**To-do list:**
a: In the T-NO forum thread, what did Samer say he received at no cost for his T-NO?
b: Pick up the T-NO forum thread after its last line and continue it.

**Page text:**
■ ■ ■ ■ ■
# Recognizing the man (Kevan + T- NO )



## Samer (Oct 19, 2009)

Just wanted to throw a heads up to Kevin for sending me extra thumb screws for my T-NO at no cost. I love my T-NO and you should grab one too!


----------



## wannabguitarist (Nov 7, 2009)

He's sent me wrenches and other little things before, awesome customer service and product


----------



## Samer (Nov 7, 2009)

Yea i agree, very nice person!


----------



## Harry (Nov 9, 2009)

Good to hear man, that's awesome!


----------



## guitarplayerone (Dec 19, 2009)

kevin is the freaking man. i'm not sure if anyone is aware that he created a modification for the double edge circuit as well.


----------



## technomancer (Dec 19, 2009)

Kevan is indeed a great guy. I've unfortunately only made it out to his place once, but it was a blast.


----------



## dpm (Dec 19, 2009)
■ ■ ■ ■ ■
**Supplied information:**
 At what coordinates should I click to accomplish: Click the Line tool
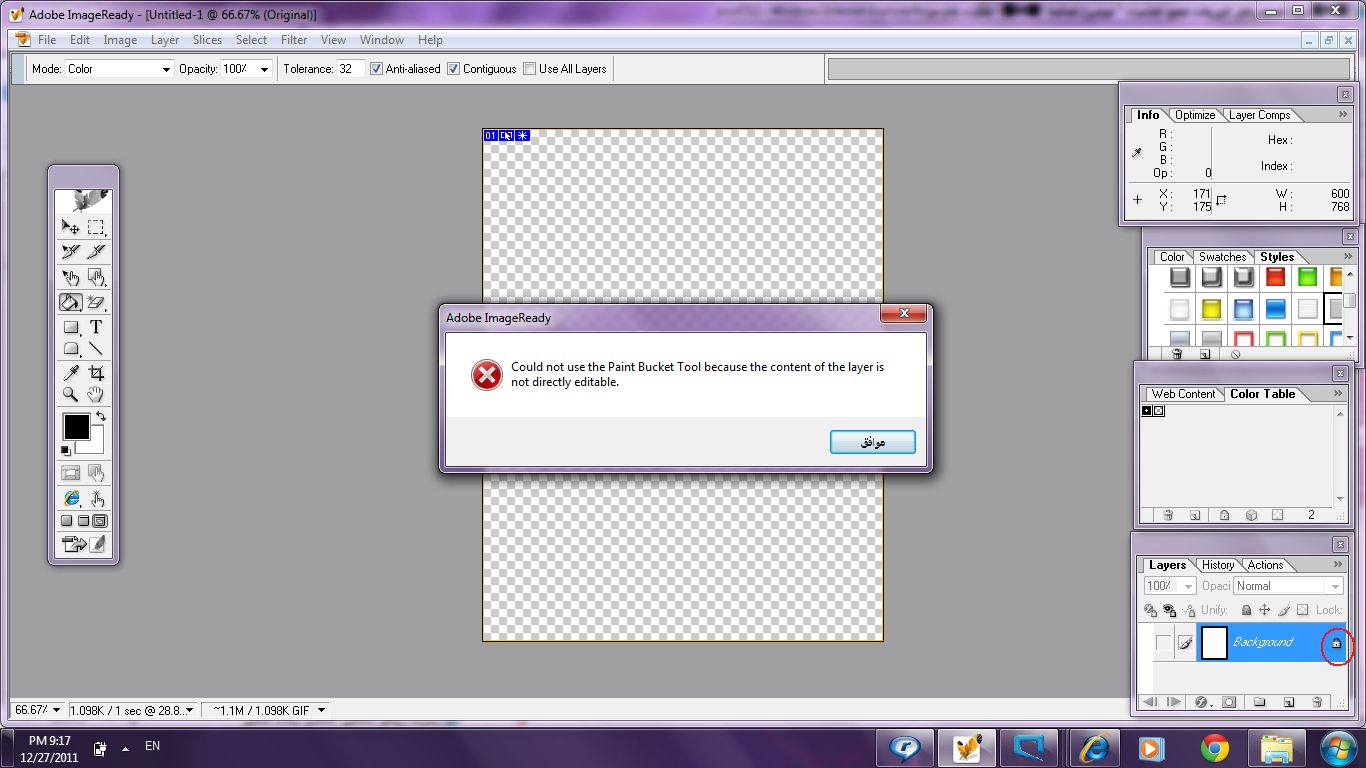[x=96, y=349]

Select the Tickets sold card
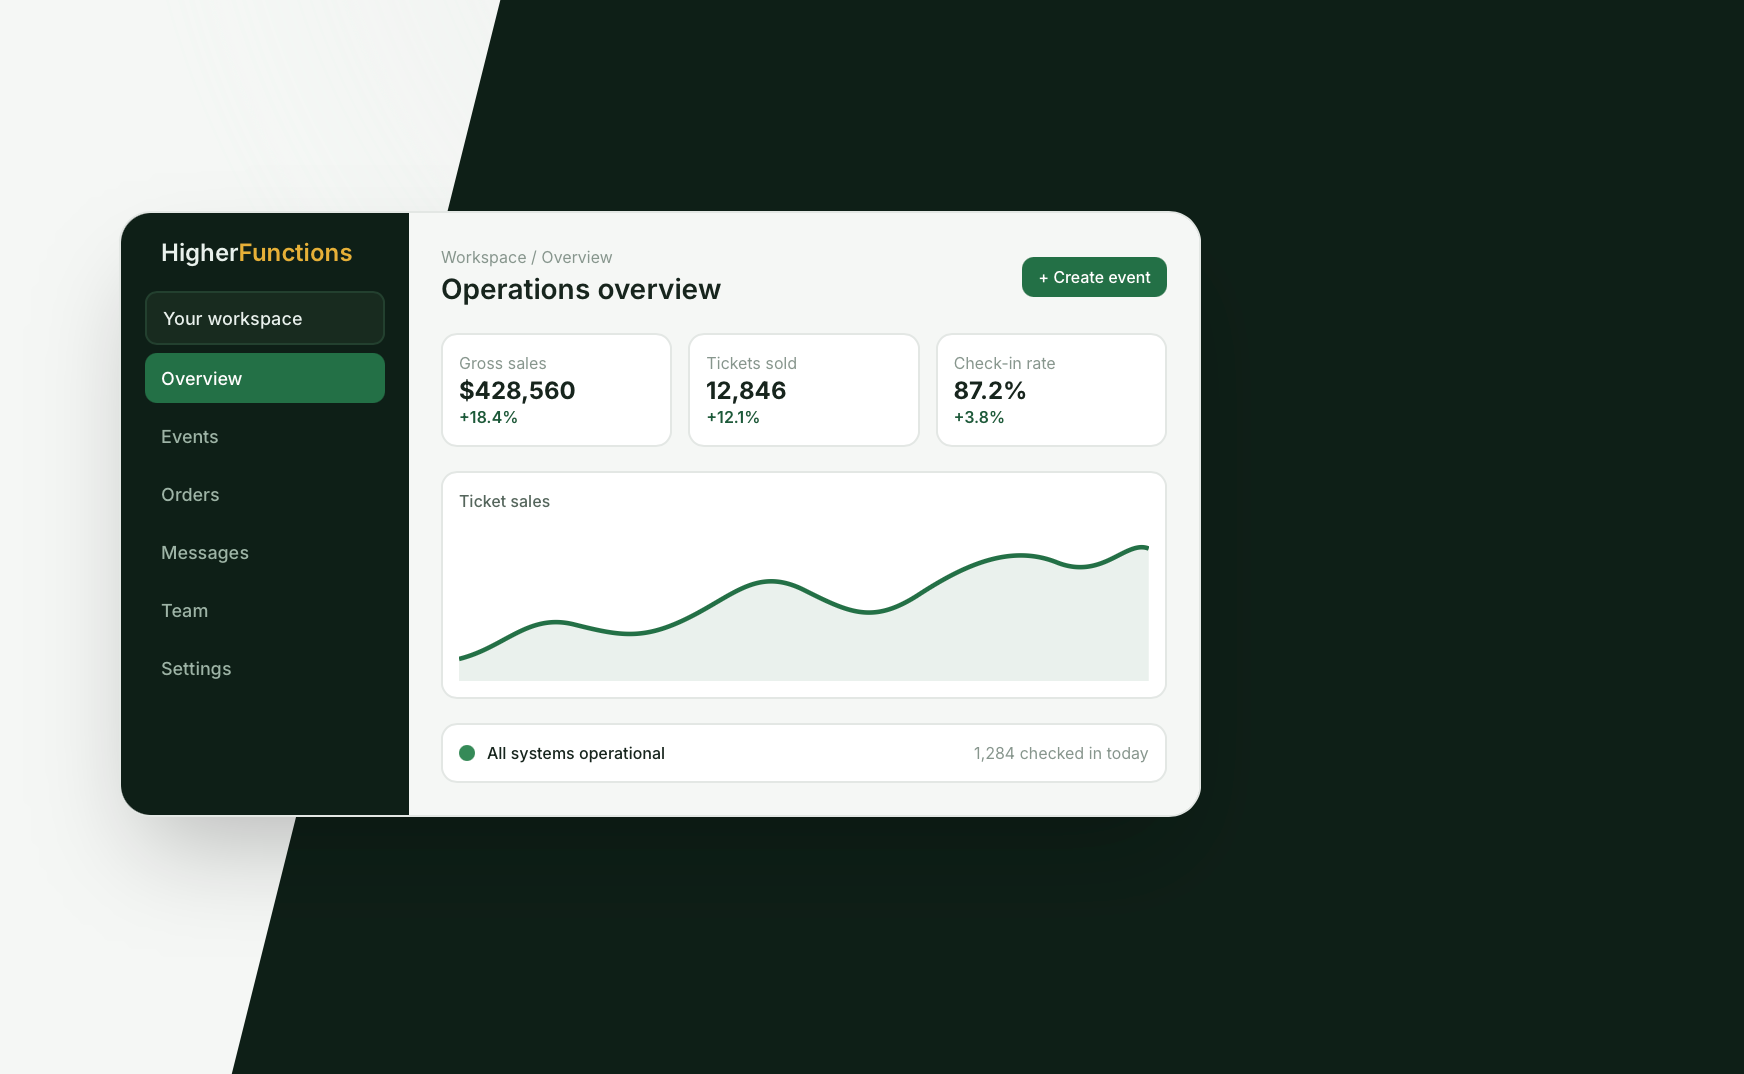point(804,390)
■ ■ ■ ■ ■
**Expected answers:**
a: Extra thumb screws.

b:
Kevan is going to get really shitty with being called Kevin all the time


----------



## Stealthdjentstic (Dec 20, 2009)

Speaking of Kevan...does anybody know what happend to him? He used to post here alot...


----------



## technomancer (Dec 20, 2009)

dpm said:


> Kevan is going to get really shitty with being called Kevin all the time



Gives him something to bitch about


----------



## Chris (Dec 23, 2009)

Kevan's a giant dickbag if you ask me.


----------



## DevinShidaker (Dec 24, 2009)

I need to get a Tremol-no really bad. None of the stores around here carry them... Odd seeing as I live in Columbus, where Kevan is from.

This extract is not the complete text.